Design – Observational study.
Setting – Two university libraries in New York.
Subjects – A total of 730 university students.
Methods – Two librarians at 2 separate university libraries observed and recorded the behaviours of 730 students. Observations were conducted over the course of several weeks during the Fall of 2011 in the designated study or quiet areas, reference room, and at computer terminals of the libraries. Observations were made by walking past the students or by observing them from a corner of the room for between 3 to 10 seconds per student. Student activities were recorded using a coding chart. The librarians also collected data on the perceived age, gender, and ethnicity of the students and whether the students were using a computer at the time of observation. If students displayed more than one behaviour during a single observation, such as talking on the phone while searching the library’s online catalogue, the first behaviour observed or the behaviour that was perceived by the observer to be the dominant behaviour was coded behaviour 1.The second behaviour was coded behaviour 2.
Main Results – The behaviours of 730 students were observed and recorded. Two librarians at separate universities were responsible for data collection. Kappa statistical analysis was performed and inter-rater reliability was determined to be in agreement. Data was analyzed quantitatively using SPSS software.
Over 90% of students observed were perceived to be under 25 years of age and 56% were women. The majority were perceived to be white (62%).
Of the 730 observations, 59% (430) were study related and 37% (300) were non-study related. The most common study related behaviours included reading school-related print materials (18.8%) and typing/working on a document (12.3%). The most common non-study related behaviours included Facebook/social media (11.4%) and website/games (9.3%). The least common study related behaviour was using the school website (1.2%) and the least common non-study related behaviour was “other on the phone” (0.1%).
Second behaviours were observed in 95 of the 730 students observed. Listening to music was the most common second behaviour (35.8%) and educational website was the least common (1.1%).
Most study observations were made on Mondays and most non-study observations were made on Thursdays and Fridays. Throughout the entire day, study related behaviours were observed between 62-67% of the time regardless of the time of day. Students working on computers were more likely to be observed in engaging in non-study related behaviour (73%) than those not working on a computer (44%).
Conclusion – Students display a variety of study and non-study behaviours throughout the day with the majority of the behaviours being study related. Students also blend study and non-study activities together, as evident in their switching between study and non-study related behaviours in a single observation and their ability to multitask. Data gathered from this study provides evidence that students view the library as not only a place for study but also a place for socialization.
Several limitations of this study are acknowledged by the authors. First, behaviours that appear to be non-study related, such as watching videos on YouTube, could be study related. Many faculty members utilize social media tools such as Facebook, Twitter, and YouTube to support their course content. A student observed watching YouTube videos could be watching a professor’s lecture, not a video for entertainment purposes only. This lack of knowing definitively why students are utilizing social media while in the library may have led the authors to mistake non-study behaviour for study behaviour.

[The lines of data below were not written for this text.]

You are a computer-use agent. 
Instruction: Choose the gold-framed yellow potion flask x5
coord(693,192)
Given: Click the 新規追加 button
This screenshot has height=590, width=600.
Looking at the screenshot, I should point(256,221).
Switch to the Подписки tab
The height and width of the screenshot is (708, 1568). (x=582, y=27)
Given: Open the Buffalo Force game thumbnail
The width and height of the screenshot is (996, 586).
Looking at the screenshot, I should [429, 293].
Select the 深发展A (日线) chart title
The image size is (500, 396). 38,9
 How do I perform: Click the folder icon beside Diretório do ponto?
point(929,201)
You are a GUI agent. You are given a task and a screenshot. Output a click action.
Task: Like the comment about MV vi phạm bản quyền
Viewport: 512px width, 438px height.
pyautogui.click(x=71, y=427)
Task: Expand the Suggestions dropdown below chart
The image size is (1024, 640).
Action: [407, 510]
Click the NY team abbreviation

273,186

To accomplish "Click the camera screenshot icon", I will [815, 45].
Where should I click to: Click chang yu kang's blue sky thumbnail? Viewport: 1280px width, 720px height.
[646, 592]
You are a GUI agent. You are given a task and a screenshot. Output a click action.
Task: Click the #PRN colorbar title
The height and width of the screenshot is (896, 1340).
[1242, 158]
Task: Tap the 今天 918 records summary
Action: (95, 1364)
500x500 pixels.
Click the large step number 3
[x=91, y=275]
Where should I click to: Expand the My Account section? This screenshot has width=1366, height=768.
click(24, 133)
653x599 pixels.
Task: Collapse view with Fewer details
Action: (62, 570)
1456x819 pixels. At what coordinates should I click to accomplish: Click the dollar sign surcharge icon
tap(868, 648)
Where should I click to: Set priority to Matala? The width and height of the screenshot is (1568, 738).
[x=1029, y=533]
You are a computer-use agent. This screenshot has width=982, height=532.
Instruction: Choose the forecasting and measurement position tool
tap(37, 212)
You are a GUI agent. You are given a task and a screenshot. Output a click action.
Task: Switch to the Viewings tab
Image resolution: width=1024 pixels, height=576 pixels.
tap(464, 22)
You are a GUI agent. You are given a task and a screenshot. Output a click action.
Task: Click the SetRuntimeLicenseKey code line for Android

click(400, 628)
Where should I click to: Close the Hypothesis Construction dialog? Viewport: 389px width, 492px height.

An additional limitation is the short duration of time spent observing the students as well as the proximity of the observer to the student. Observations lasting longer than 3 to 10 seconds and made at a closer range to the students could provide more accurate data regarding what type of behaviours students engage in and for how much time. In addition to the before mentioned limitations, the authors acknowledge that they had no way of knowing if the individuals being observed were actual students: the assumed students could have been faculty, staff, or visitors to the university.
Due to the study’s limitations, further research is needed to determine in greater detail what students are doing while they are studying in the library. This data would allow librarians to justify the need to provide both study and non-study space to meet the diverse needs of students. Conducting a cohort study would allow researchers to observe student behaviour longitudinally. It would minimize the limitations of short-term student observation as well as the proximity of the observer to the student. Research on the use of mobile technologies by students, such as smart phones, to access study related material while they are in the library would also yield valuable data regarding student study behaviours.